DataLake and Challenges

DataLake

The entire concept of a Data Operations Platform rests on top of a Data Lake.  There is no simple definition of a Data Lake, but based on the author’s experience in implementing Data Lakes we can summarise by saying a Data Lake ‘simplifies and shares’ data across a VLE.  For this proposal the Data Lake would be AWS and primarily S3 object store, a service and store that the author has 15 years of experience in using.  S3 is infinitely scalable and has API integration with compute and consumption tooling. 

The figure below shows a typical Data Lake ‘stack’.  Let’s ignore for the moment all the technologies.  For example, Snowflake, a petabyte scale columnar database can and is used as a Data Lake in many firms.  Its great advantage is seamless data sharing.  We can easily extend our AWS S3 Data Lake to Snowflake or Databricks and other platforms, based on ‘use cases’ and requirements.  The intent of this diagram is simply to show the many components which make up a ‘Data Lake’.  Complex indeed.

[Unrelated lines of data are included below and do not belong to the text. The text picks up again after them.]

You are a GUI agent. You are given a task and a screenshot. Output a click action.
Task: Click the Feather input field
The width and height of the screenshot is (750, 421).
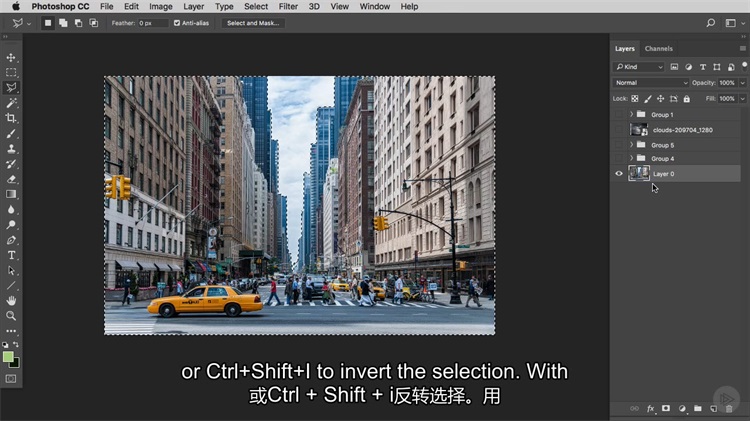(153, 22)
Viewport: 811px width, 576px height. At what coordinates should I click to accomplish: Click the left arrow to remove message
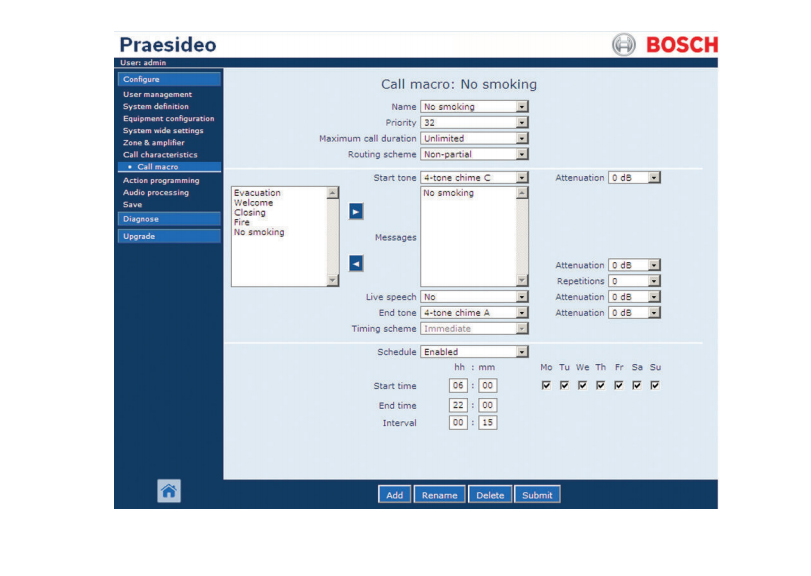point(356,263)
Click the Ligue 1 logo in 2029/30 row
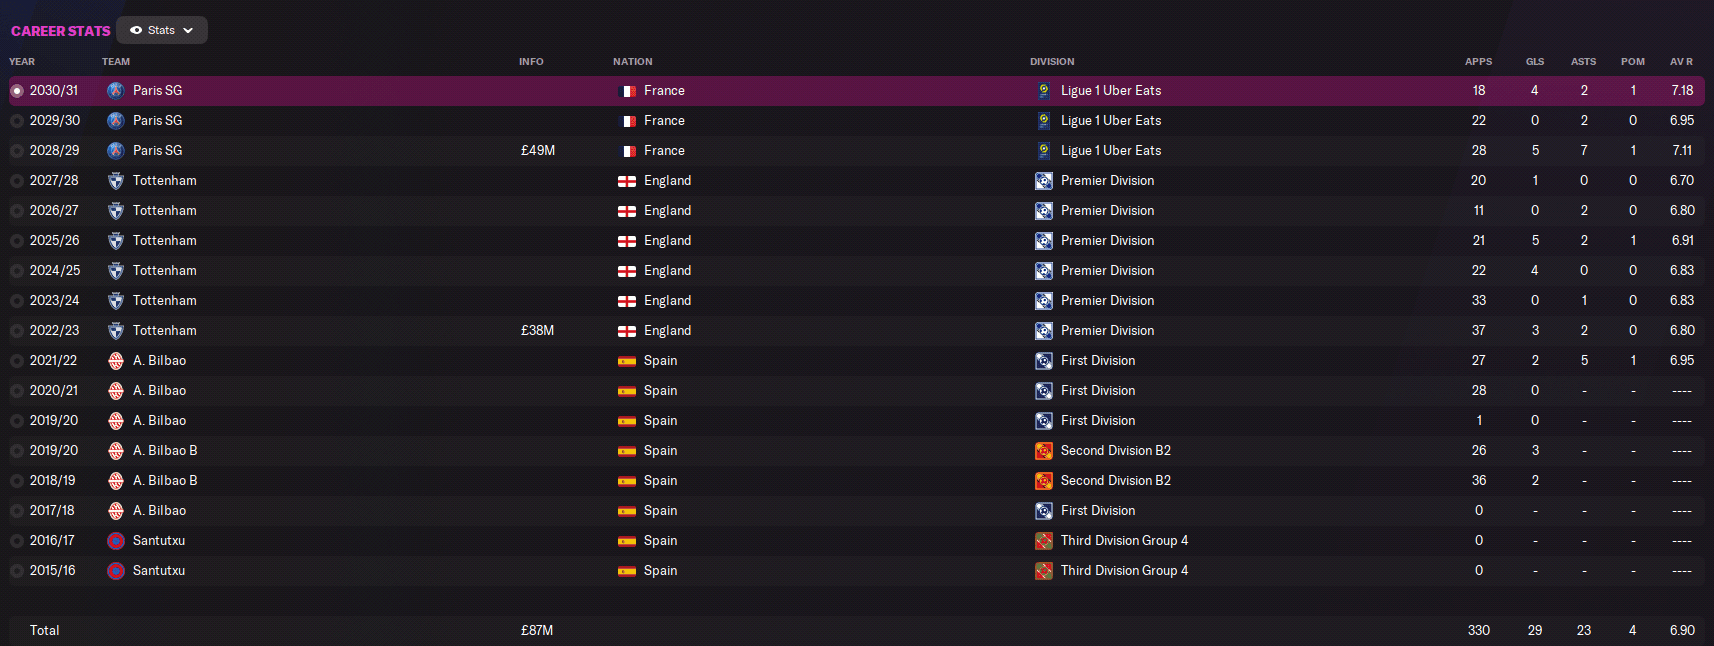The width and height of the screenshot is (1714, 646). [x=1044, y=121]
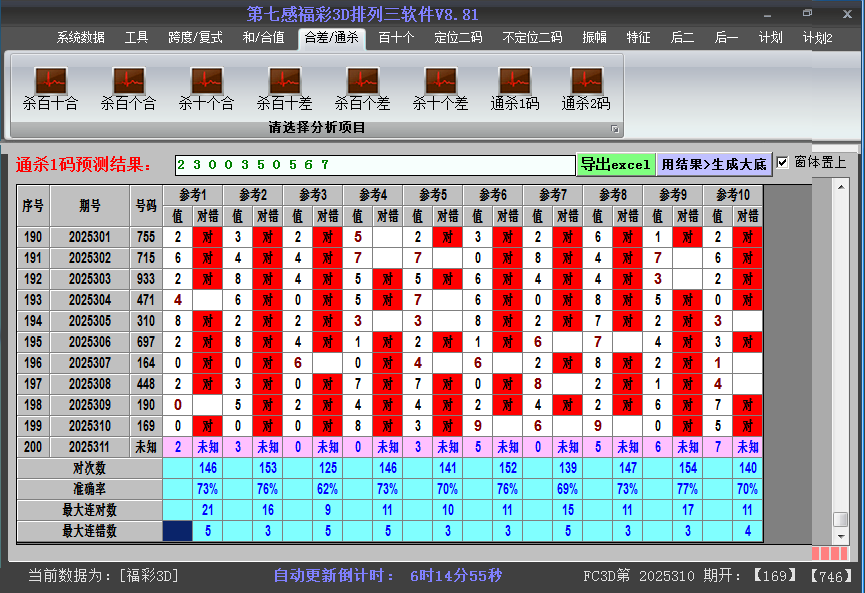Screen dimensions: 865x593
Task: Switch to the 定位二码 tab
Action: 460,36
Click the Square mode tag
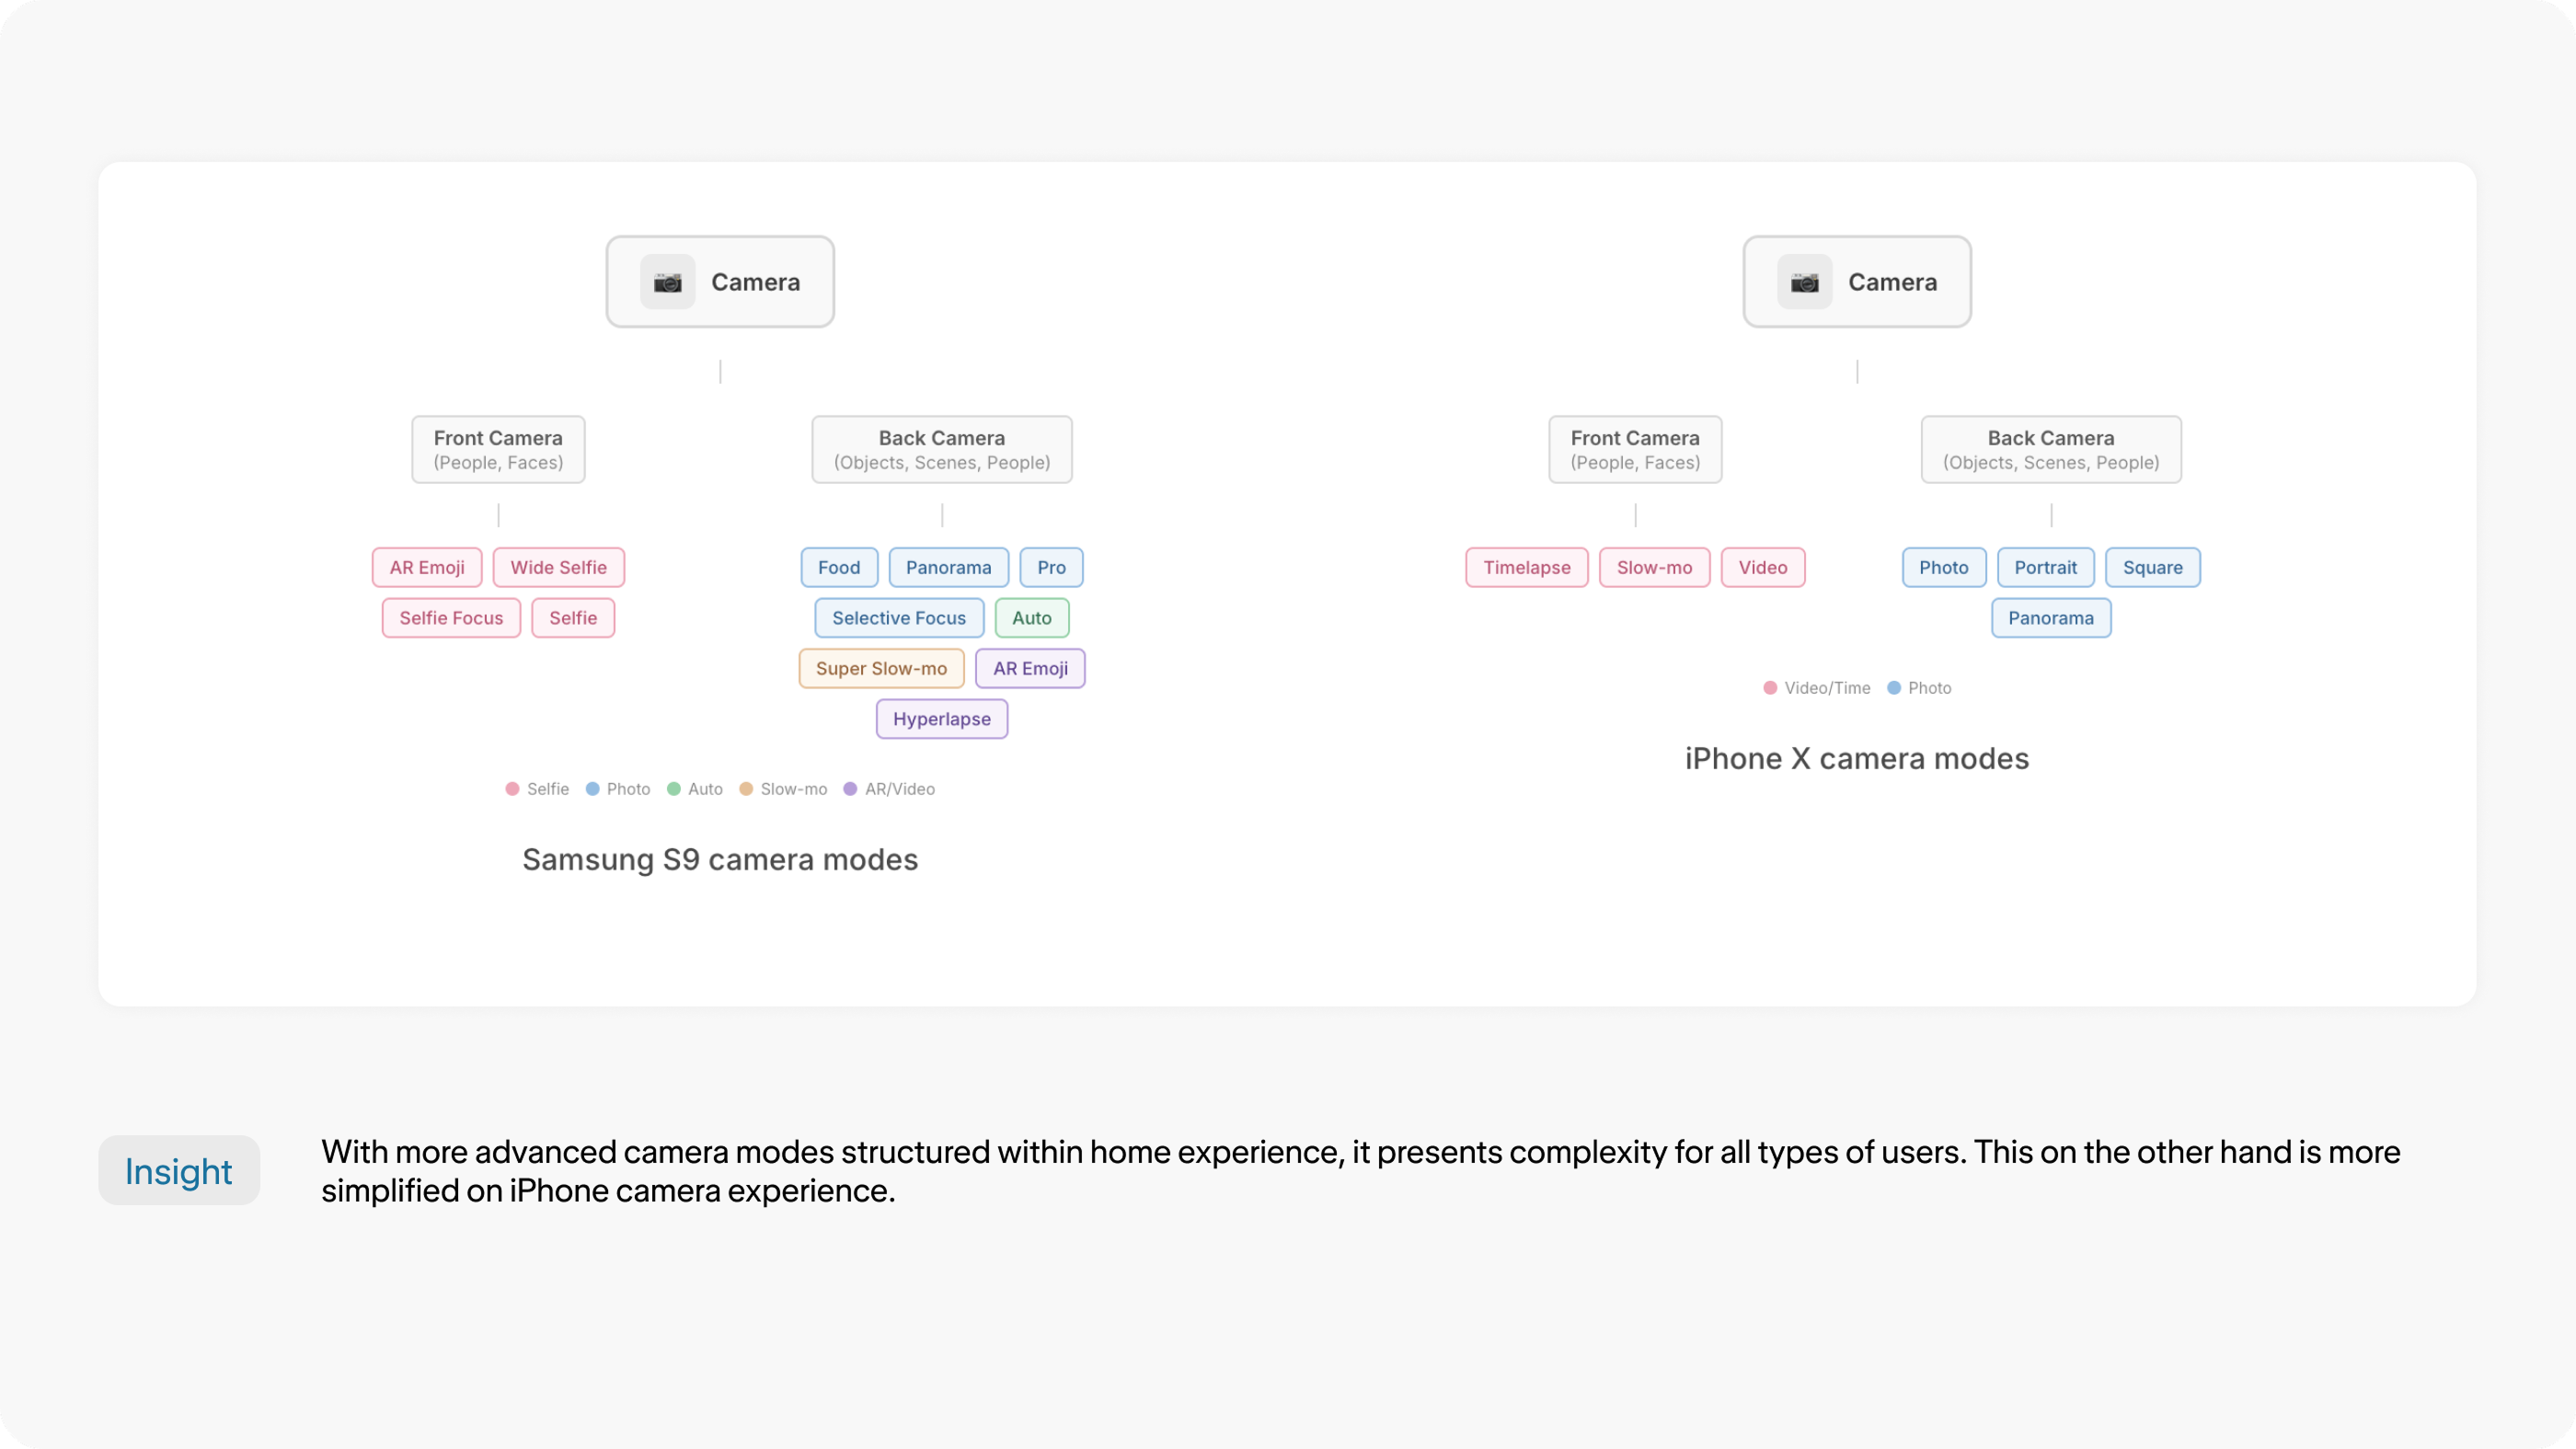 [2152, 567]
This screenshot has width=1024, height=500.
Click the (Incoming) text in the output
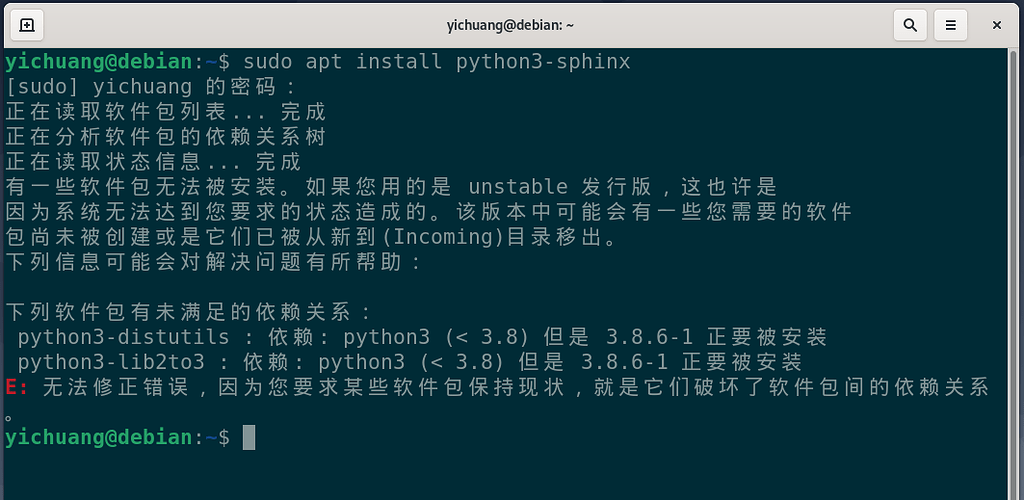[x=444, y=237]
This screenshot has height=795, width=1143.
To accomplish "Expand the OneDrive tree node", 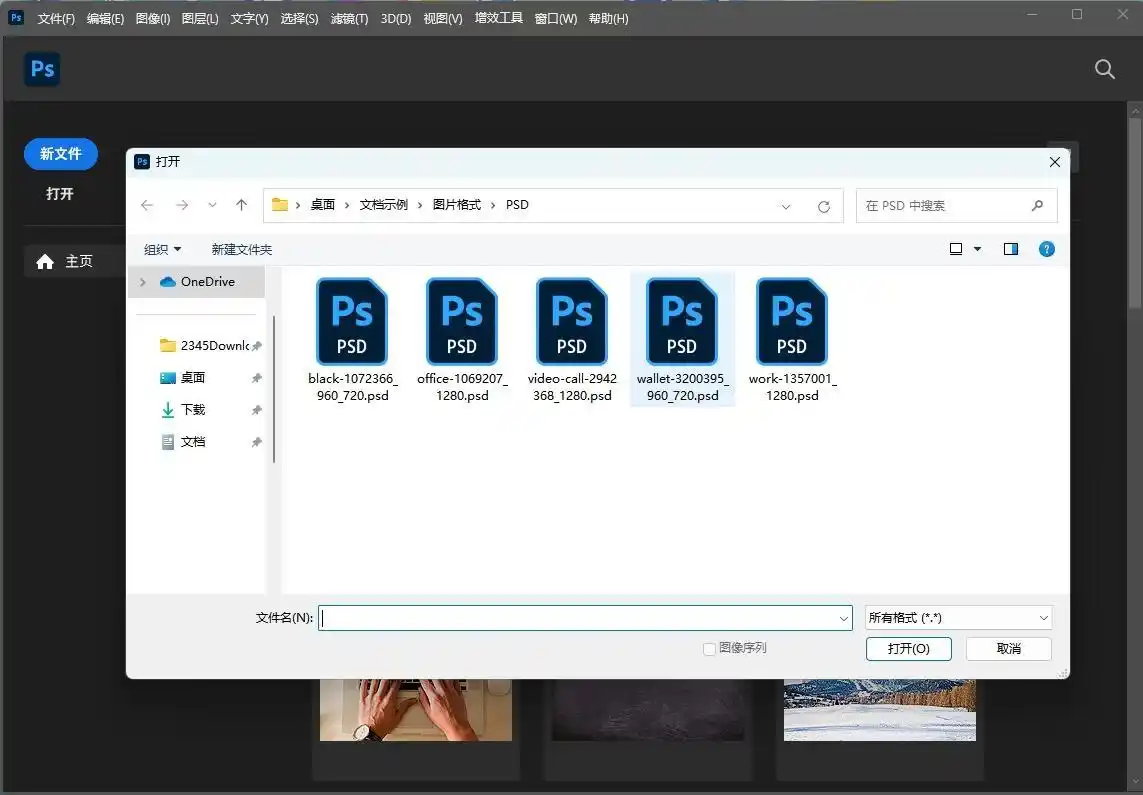I will pos(143,282).
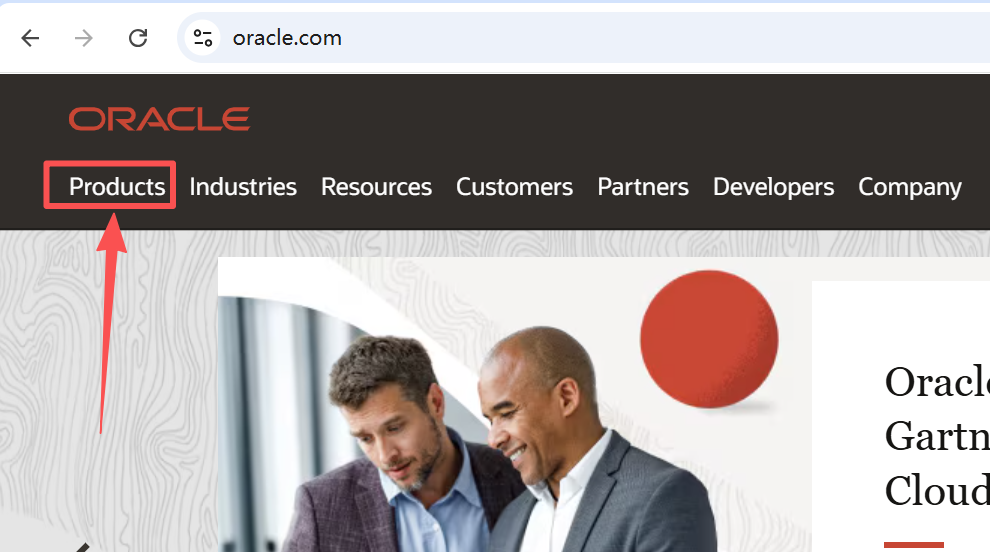
Task: Open the Company menu
Action: [910, 187]
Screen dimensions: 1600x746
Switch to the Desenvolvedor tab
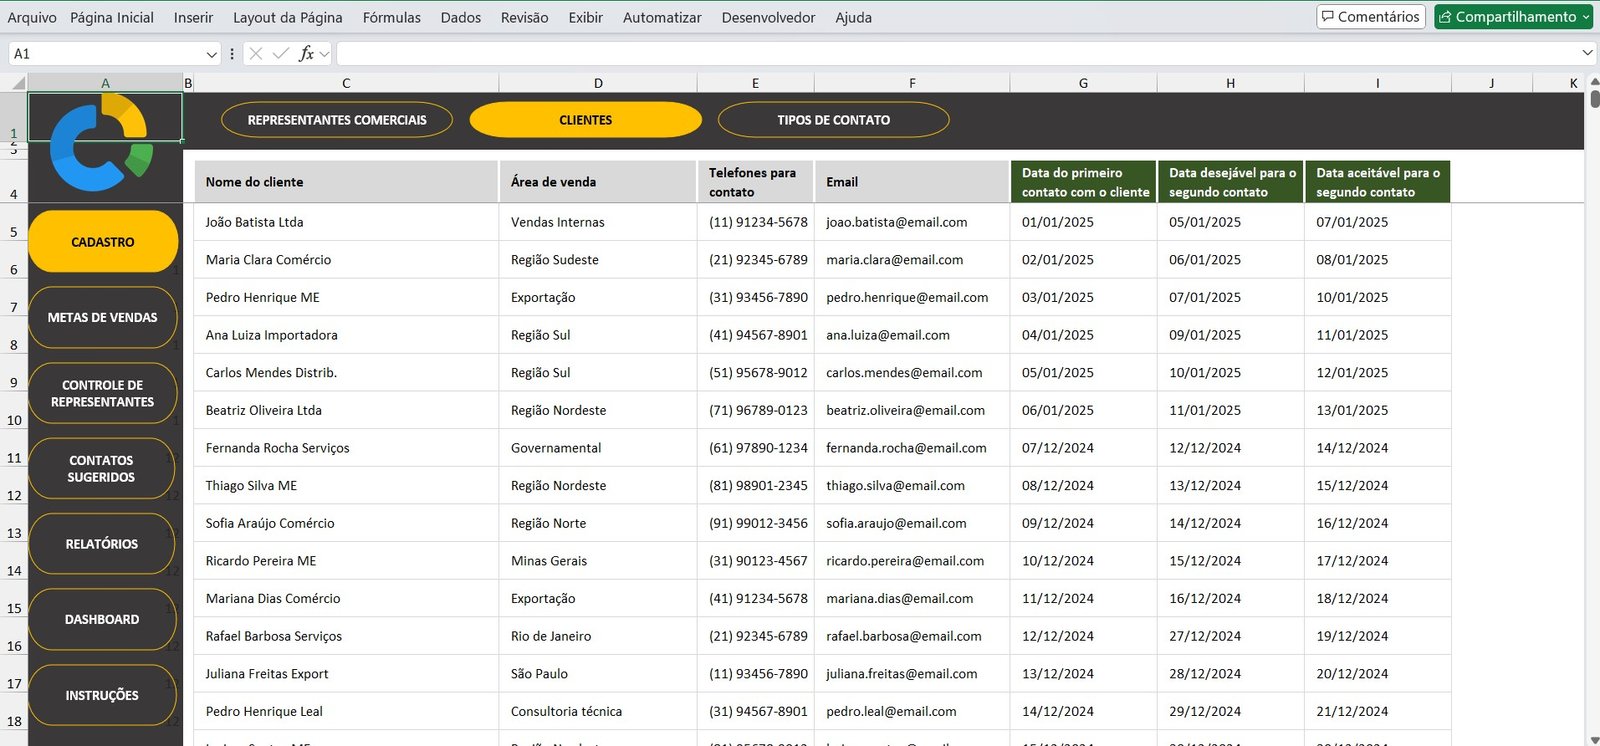[768, 17]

Figure:  Data lake complexity

Flows and Complexity

The above diagram is a typical example of Data Lake and Data Operations complexity.  The author includes this to properly frame the discussion and intent of the research, which is to build a platform framework which will abstract away much of this complexity. 

The diagram below helps to clarify this.  In most very large enterprises (VLEs), Data Lakes are proving to be a blessing and a curse.  This is due to many factors, an important one being the lack of automation of the Data Operations stack.  A fundamental part of this is the lack of Agility within the processes, manual interventions, lack of standardised tooling and platforming and a lack of skills (never underestimate the skills needed for DataOps and the training involved).  A platform which abstracts the myriads of interfaces, sources, destinations, ingestion processes and transformation points would be a significant and industry-changing solution for Data Operations.

Figure:  Data Operations simplified

Explanation:  The processes are on the left.  Each ‘level’ flows into the other starting at the bottom.  You could also represent this as a left to right flow (horizontal).  Firms often use ‘left to right’, or ‘right to left’ when describing data hydration and automation. 

In the above diagram the data operations and related processes are full of manual interventions.  These processes would include quality checking, cataloguing, product creation, testing and various approvals.  The above diagram is therefore just a grossly simplified 2-D rendering of what is a more complicated process.